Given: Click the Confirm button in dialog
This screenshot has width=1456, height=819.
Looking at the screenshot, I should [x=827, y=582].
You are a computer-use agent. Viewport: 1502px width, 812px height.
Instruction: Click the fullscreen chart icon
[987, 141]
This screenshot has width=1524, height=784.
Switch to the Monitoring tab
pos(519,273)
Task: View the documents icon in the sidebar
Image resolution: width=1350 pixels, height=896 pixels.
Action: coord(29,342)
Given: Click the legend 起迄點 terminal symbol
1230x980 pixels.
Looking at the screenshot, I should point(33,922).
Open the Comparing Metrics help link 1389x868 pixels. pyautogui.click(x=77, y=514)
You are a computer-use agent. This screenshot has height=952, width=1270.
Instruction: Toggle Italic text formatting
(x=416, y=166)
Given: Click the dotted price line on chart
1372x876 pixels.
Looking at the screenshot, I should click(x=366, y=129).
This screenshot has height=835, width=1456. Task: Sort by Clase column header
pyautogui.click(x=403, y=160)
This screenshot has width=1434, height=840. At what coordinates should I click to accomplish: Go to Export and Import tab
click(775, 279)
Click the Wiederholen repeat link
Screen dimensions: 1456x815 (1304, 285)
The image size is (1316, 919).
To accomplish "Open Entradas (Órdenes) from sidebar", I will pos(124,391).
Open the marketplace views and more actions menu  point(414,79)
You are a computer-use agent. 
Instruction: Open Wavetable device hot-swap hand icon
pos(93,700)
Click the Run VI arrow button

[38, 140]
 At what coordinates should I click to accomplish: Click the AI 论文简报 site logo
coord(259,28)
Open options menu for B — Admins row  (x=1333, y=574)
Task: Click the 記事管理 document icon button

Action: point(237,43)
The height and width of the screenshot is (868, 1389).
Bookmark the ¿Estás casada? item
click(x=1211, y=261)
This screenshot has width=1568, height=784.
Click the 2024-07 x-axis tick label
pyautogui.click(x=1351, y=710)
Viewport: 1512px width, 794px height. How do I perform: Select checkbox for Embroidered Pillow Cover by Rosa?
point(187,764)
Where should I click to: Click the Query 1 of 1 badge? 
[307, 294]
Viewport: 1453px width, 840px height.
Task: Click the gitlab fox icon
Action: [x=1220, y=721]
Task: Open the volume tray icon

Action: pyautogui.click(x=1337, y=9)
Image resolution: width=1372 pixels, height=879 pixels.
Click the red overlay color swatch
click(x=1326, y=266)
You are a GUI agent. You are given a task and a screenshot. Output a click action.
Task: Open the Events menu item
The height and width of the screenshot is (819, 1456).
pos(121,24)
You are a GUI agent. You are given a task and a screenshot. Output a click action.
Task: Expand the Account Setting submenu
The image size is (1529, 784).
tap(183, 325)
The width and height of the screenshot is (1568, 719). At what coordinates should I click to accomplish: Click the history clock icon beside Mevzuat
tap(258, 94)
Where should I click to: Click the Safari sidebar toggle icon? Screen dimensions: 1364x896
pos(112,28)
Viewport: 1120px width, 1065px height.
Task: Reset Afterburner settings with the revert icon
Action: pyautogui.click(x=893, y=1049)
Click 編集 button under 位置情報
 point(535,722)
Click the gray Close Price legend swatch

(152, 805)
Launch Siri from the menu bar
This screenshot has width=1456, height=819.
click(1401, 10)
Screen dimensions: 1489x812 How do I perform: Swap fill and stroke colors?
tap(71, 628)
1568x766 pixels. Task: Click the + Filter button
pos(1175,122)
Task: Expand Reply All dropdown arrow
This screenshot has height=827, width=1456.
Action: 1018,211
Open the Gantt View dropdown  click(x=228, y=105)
:::
Activity -
Please retype, without any change, the line containing "The image size is (1529, 784)." and every line after it to the end of the entries above, and only those.

Written solution -
The image size is (1529, 784).
tap(183, 325)
The width and height of the screenshot is (1568, 719). At what coordinates should I click to accomplish: Click the history clock icon beside Mevzuat
tap(258, 94)
Where should I click to: Click the Safari sidebar toggle icon? Screen dimensions: 1364x896
pos(112,28)
Viewport: 1120px width, 1065px height.
Task: Reset Afterburner settings with the revert icon
Action: pyautogui.click(x=893, y=1049)
Click 編集 button under 位置情報
 point(535,722)
Click the gray Close Price legend swatch

(152, 805)
Launch Siri from the menu bar
This screenshot has width=1456, height=819.
click(1401, 10)
Screen dimensions: 1489x812 How do I perform: Swap fill and stroke colors?
tap(71, 628)
1568x766 pixels. Task: Click the + Filter button
pos(1175,122)
Task: Expand Reply All dropdown arrow
This screenshot has height=827, width=1456.
Action: 1018,211
Open the Gantt View dropdown  click(x=228, y=105)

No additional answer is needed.